Claudio Bravo fue el último en sumarse al listado. El ex meta cuestionó el enfoque excesivamente técnico del entrenador y su falta de conexión con la esencia del juego. “En Chile se llenan de pruebas técnicas, de cronómetros, de evaluaciones estéticas del juego, y olvidan que el fútbol, como la vida, se sostiene con corazón, coraje y sacrificio. Porque el fútbol no es solo jugar bien", dijo en redes sociales.
Antes, Carlos Caszely fue aún más duro al referirse al discurso de Córdova y su uso constante de las “métricas” como defensa ante las críticas. “No sé lo que es la métrica… Pero como no soy técnico, no puedo hablar. ¿Será tanta la soberbia de Córdova o de verdad cree que jugaron bien?”, señaló el exdelantero, reflejando la molestia con el tono distante del entrenador.
Willy Chatiliez fue el más sorpresivo de todos. Uno de los jugadores del plantel, expresó abiertamente su decepción por la falta de comunicación y oportunidades. “Ni siquiera intercambiamos palabras… Creo que eso demuestra el interés que tienen conmigo. Sentía que podía aportar más al equipo si hubiese tenido más oportunidades. Fue una decepción por parte del cuerpo técnico.” Sus palabras dejaron al descubierto un quiebre interno entre los futbolistas y el comando técnico.
El mediocampista de Palestino Joe Abrigo también apuntó a la falta de preparación y claridad táctica del grupo. “No los veía con mucha preparación, que no les tenía tanta confianza por un tema de juego… No les veía una idea clara.

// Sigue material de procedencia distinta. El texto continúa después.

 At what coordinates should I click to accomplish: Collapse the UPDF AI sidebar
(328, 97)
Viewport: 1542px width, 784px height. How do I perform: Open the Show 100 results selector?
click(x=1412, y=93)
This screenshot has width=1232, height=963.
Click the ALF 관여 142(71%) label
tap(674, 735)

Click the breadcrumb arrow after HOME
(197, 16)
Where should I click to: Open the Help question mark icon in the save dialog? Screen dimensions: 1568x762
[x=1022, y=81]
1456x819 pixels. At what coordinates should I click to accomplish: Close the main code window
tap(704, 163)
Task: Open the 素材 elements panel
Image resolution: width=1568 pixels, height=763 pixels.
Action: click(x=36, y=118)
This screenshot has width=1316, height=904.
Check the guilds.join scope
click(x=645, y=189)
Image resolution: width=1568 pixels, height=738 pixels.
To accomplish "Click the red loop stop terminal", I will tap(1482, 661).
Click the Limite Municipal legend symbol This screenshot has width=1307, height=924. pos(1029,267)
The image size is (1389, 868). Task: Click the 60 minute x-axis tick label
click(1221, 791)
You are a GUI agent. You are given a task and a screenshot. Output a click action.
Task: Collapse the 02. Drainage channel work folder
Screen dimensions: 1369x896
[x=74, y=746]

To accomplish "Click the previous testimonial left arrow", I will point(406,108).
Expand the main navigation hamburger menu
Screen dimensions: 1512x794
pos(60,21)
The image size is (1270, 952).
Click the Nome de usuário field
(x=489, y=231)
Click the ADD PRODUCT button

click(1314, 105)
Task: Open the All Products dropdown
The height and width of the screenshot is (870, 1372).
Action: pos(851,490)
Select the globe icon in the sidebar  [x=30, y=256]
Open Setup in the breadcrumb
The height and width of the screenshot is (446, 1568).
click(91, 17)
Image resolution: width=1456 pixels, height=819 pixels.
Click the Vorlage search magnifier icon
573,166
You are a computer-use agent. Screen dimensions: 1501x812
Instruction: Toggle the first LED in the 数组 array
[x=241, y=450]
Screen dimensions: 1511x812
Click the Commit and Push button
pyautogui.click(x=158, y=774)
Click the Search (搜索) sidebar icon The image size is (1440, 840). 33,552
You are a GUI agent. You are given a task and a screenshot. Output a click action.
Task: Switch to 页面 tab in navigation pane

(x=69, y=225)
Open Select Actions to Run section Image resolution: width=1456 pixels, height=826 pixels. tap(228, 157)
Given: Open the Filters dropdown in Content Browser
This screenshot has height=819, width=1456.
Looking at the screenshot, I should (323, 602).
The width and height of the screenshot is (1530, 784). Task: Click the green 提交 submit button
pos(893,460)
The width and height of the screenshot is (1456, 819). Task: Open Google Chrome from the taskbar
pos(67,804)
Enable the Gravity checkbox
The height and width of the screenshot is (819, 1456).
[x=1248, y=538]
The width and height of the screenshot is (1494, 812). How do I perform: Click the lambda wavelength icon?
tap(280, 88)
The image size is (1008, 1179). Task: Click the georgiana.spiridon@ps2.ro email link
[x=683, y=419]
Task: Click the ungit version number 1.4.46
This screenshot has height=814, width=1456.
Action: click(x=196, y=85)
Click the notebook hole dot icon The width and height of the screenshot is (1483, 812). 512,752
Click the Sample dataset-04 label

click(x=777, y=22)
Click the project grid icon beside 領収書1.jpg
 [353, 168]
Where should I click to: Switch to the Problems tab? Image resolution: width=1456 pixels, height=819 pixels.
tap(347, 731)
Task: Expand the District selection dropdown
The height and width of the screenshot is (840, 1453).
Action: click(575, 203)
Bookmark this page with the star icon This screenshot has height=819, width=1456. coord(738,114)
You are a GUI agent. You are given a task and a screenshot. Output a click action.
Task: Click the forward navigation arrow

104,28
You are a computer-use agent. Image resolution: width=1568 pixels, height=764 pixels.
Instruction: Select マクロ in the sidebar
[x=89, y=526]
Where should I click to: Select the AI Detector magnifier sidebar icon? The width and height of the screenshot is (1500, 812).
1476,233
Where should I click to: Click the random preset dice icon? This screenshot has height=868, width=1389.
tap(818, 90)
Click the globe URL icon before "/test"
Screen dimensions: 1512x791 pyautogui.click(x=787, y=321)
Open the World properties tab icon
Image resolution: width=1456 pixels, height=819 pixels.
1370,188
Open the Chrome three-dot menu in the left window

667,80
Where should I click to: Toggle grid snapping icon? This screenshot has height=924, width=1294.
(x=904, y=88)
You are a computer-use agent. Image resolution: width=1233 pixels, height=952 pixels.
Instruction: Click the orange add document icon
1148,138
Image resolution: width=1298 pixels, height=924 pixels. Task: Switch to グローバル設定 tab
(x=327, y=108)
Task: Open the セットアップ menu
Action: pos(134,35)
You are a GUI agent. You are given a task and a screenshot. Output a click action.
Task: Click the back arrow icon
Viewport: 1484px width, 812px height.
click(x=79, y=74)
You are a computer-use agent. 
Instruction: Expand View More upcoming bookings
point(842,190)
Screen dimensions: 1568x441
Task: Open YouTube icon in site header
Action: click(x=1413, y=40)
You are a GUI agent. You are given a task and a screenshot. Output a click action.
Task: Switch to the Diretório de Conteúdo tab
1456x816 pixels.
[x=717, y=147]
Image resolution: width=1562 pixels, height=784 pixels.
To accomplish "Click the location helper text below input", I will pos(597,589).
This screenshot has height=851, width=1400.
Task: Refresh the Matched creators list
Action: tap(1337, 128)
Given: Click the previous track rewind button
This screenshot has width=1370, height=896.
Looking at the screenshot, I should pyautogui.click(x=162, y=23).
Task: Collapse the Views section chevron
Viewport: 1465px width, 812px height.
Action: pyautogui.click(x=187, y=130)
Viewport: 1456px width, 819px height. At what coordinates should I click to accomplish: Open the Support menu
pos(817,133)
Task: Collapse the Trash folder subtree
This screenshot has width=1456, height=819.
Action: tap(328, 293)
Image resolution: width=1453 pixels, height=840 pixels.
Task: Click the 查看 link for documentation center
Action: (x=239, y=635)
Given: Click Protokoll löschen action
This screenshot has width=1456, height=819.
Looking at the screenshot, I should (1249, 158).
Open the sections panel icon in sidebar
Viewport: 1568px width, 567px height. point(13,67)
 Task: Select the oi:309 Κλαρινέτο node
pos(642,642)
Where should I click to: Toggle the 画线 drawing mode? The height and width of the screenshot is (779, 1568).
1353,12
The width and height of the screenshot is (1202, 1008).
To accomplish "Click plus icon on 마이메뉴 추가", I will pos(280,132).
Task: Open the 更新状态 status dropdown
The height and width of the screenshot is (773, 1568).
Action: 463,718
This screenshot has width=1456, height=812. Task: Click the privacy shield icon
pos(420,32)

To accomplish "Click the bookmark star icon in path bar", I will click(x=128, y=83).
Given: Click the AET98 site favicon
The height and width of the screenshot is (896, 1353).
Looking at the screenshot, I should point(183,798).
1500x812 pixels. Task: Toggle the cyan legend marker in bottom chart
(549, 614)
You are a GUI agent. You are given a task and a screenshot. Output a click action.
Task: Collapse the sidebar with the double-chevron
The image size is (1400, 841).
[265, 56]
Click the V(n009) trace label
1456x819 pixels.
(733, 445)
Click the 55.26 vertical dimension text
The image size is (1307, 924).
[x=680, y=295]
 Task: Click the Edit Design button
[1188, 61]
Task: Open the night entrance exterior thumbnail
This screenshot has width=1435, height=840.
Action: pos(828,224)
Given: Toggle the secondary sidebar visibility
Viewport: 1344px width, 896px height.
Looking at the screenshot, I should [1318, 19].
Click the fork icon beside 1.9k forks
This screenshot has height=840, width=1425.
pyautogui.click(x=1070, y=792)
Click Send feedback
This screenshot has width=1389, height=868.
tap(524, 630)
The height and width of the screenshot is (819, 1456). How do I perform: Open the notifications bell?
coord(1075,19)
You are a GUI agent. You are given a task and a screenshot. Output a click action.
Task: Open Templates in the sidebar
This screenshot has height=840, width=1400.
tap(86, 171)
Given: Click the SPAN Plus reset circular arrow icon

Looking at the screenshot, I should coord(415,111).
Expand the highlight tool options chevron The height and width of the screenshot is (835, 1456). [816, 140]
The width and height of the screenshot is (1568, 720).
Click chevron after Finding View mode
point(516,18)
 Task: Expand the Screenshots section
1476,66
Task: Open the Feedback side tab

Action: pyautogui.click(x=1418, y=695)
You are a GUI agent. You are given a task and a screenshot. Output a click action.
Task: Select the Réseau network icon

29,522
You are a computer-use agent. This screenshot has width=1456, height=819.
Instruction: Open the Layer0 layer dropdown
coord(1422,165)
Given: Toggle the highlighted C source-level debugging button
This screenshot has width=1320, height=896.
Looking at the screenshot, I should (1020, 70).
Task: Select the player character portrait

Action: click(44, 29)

Chile no tenía un jugador que fuera distinto. Ellos mismos decían que hicieron todo lo que les pedía el profe, entonces las respuestas están ahí.”
Desde la mirada del fútbol formativo, el expsicólogo de selecciones Felipe Faundez, despedido por el técnico cuando arribó a Pinto Durán, describió a Córdova como un entrenador cerrado al diálogo. “Córdova es una persona que no escucha, que tiene una única visión sobre las cosas, que cree que lo que él plantea es la verdad absoluta, y además se rodea de gente sin experiencia.”
Más al paso y pos partido en la Primera B, Luis Marcoleta también se desmarcó de su método, al afirmar que prefiere “asumir responsabilidades antes que hablar de métricas”, en referencia a los argumentos del DT para justificar los resultados.
Las críticas son diversas en forma, pero coinciden en el fondo. Desde Claudio Bravo hasta Caszely, pasando por figuras del fútbol profesional y exmiembros del entorno formativo, el diagnóstico es el mismo: un proyecto sin conexión, una selección sin rumbo y un técnico que, entre métricas y discursos, terminó aislado de su propio equipo.